**Exercise directions:** Write out, with no changes, every line starting at the one that contains "katalog produk (527, 21)" and ending at the last line of the data below. Leave pictures out.

(Data extracted from a collection)
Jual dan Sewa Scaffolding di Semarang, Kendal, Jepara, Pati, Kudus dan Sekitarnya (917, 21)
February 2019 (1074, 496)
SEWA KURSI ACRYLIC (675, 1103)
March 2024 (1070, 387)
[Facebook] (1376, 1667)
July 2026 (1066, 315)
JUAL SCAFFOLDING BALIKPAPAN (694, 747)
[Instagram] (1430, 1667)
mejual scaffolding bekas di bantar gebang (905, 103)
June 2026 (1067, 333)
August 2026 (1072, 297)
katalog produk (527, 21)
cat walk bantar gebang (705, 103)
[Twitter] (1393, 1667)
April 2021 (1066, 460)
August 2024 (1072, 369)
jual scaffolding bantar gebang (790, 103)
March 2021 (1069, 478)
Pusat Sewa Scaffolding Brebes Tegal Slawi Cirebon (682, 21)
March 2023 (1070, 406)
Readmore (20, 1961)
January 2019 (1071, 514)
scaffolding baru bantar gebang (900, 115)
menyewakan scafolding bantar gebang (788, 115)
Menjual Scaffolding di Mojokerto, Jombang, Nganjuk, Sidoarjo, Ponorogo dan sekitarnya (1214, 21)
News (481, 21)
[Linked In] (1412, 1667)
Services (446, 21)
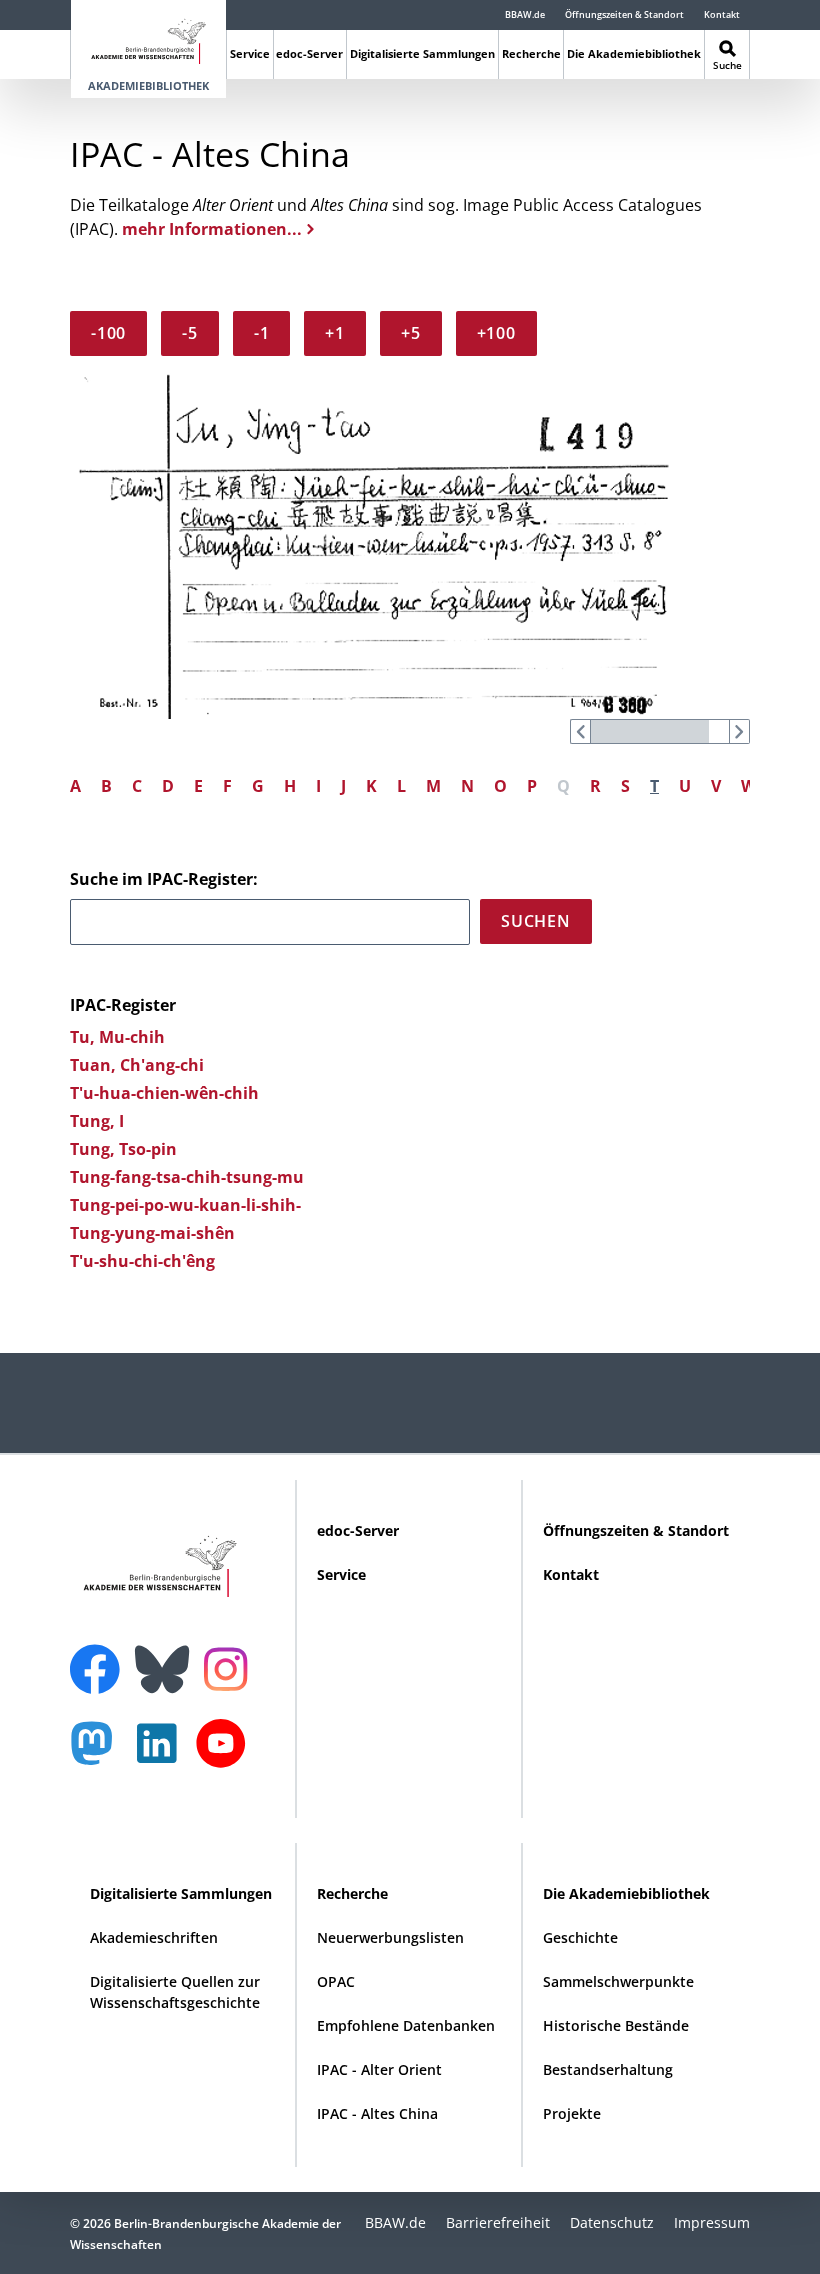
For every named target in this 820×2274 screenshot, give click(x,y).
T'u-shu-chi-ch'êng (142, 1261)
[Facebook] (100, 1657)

**Answer box:**
katalog produk (527, 21)
cat walk bantar gebang (705, 103)
[Twitter] (1393, 1667)
April 2021 (1066, 460)
August 2024 (1072, 369)
jual scaffolding bantar gebang (790, 103)
March 2021 (1069, 478)
Pusat Sewa Scaffolding Brebes Tegal Slawi Cirebon (682, 21)
March 2023 (1070, 406)
Readmore (20, 1961)
January 2019 (1071, 514)
scaffolding baru bantar gebang (900, 115)
menyewakan scafolding bantar gebang (788, 115)
Menjual Scaffolding di Mojokerto, Jombang, Nganjuk, Sidoarjo, Ponorogo dan sekitarnya (1214, 21)
News (481, 21)
[Linked In] (1412, 1667)
Services (446, 21)
For every named target in this 820×2274 screenshot, give click(x,y).
T'u-shu-chi-ch'êng (142, 1261)
[Facebook] (100, 1657)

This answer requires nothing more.